AI literacy - lecture 7.1: Diffusion models - text-to-image generative AI

This distinction is vital for understanding the current landscape. The shift from symbolic AI, which tried to explicitly program rules for object recognition, to neural networks, which learn patterns from data, is where the magic—and the mess—begins. Easwaran highlights the 2012 breakthrough of AlexNet, which proved that neural nets could outperform all previous methods in image classification. But the leap from classifying an image to creating one required a different architecture entirely. He describes the evolution of Generative Adversarial Networks, where two neural nets engage in an "arms race" to fool each other, eventually leading to the diffusion models that dominate today.

"Throughout most of the history of artificial intelligence, people have been thinking in terms of computers processing information, identifying things, making recommendations, not so much making works of art."

This framing effectively grounds the reader. It prevents the panic or awe that often accompanies AI news by reminding us that this is a specific, recent branch of a much older tree. The argument holds up well: the technology is powerful, but it is not omnipotent, and its limitations are rooted in its specific developmental path.

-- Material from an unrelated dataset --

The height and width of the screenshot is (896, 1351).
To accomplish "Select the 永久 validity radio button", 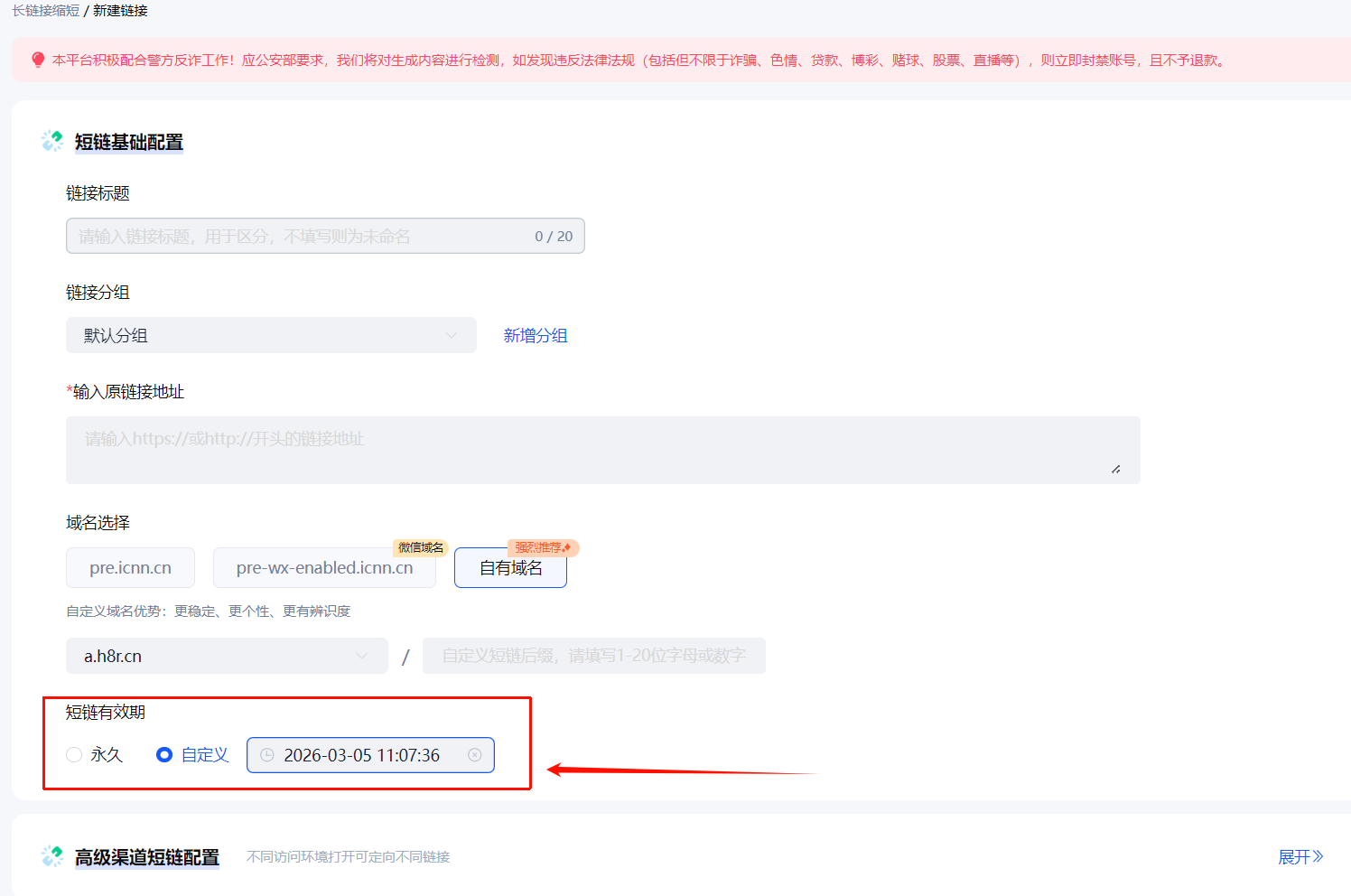I will click(x=74, y=755).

The Blind Spot of the Machine

The core of Easwaran's analysis focuses on the most glaring failures of current models: hands and text. He presents a compelling case that these aren't random glitches but structural blind spots. "The AI is just trained on a large amount of data, just a bunch of images of all different sorts," he explains. "While we humans care particularly specially about human body parts and text, the AI doesn't really treat that as anything more or less special than any other sort of image that it looks at."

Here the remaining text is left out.